AILS-NTUA at SemEval-2026 Task 12: Graph-Based Retrieval and Reflective Prompting for Abductive Event Reasoning
Summary
AILS-NTUA developed a winning three-stage system for SemEval 2026 Task 12: Abductive Event Reasoning, achieving an accuracy score of 0.95 and ranking first on the evaluation-phase leaderboard. This system integrates graph-based retrieval, Large Language Model (LLM)-driven abductive reasoning enhanced by reflective prompt evolution, and post-hoc consistency enforcement. Beyond the system's success, a cross-model error analysis was conducted across 14 models from 7 families. This analysis identified three shared inductive biases: causal chain incompleteness, proximate cause preference, and salience bias. The convergence of these biases across different model families, indicated by a 51% cause-count reduction, suggests these are systematic failure modes in multi-label causal reasoning, rather than issues specific to individual models.
Key takeaway
For NLP Engineers developing abductive reasoning systems, you should integrate multi-stage approaches like graph-based retrieval and reflective prompting to enhance LLM performance. Be aware that current models exhibit systematic biases such as causal chain incompleteness and proximate cause preference. You can mitigate these by explicitly designing consistency enforcement mechanisms and considering these biases during prompt engineering to improve multi-label causal reasoning accuracy.
Key insights
The system combines retrieval, LLM reasoning, and consistency for abductive event reasoning, revealing systematic causal reasoning biases across models.
Principles
- Causal chain incompleteness is a shared bias.
- Proximate cause preference affects reasoning.
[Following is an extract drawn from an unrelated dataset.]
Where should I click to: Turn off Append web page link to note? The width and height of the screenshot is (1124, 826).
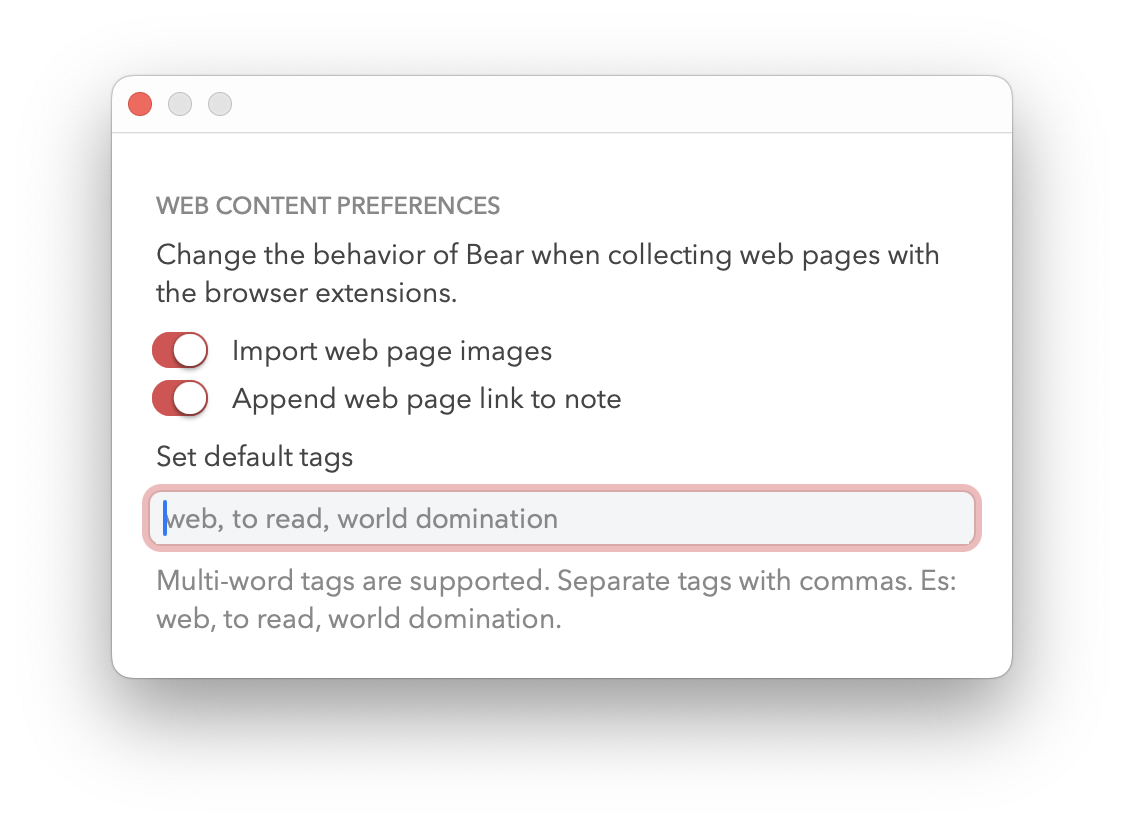pos(180,399)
- Salience bias impacts multi-label causality.
Method
The system employs a three-stage approach: graph-based retrieval, LLM-driven abductive reasoning with reflective prompt evolution, and post-hoc consistency enforcement.
In practice
- Use graph retrieval for context.
- Apply reflective prompting for LLM reasoning.
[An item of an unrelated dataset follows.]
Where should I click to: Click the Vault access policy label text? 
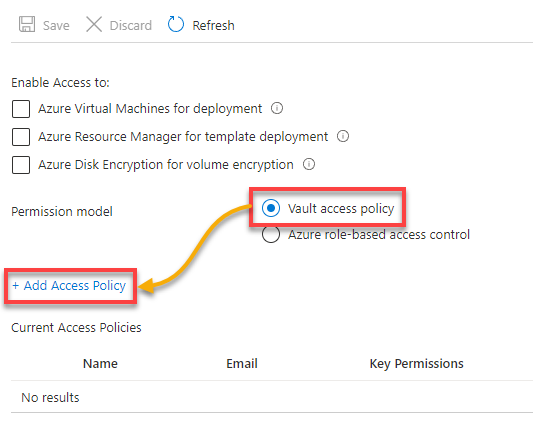pos(341,208)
- Enforce post-hoc consistency in outputs.
Topics
- Abductive Event Reasoning
- Graph-Based Retrieval
- LLM Prompting
- Reflective Prompt Evolution
- Causal Reasoning Biases
- SemEval 2026
Best for: Research Scientist, AI Scientist, NLP Engineer, Prompt Engineer
Related on AIssential
Editorial summary, takeaway, and curation by AIssential. Original article published by Paper Index on ACL Anthology.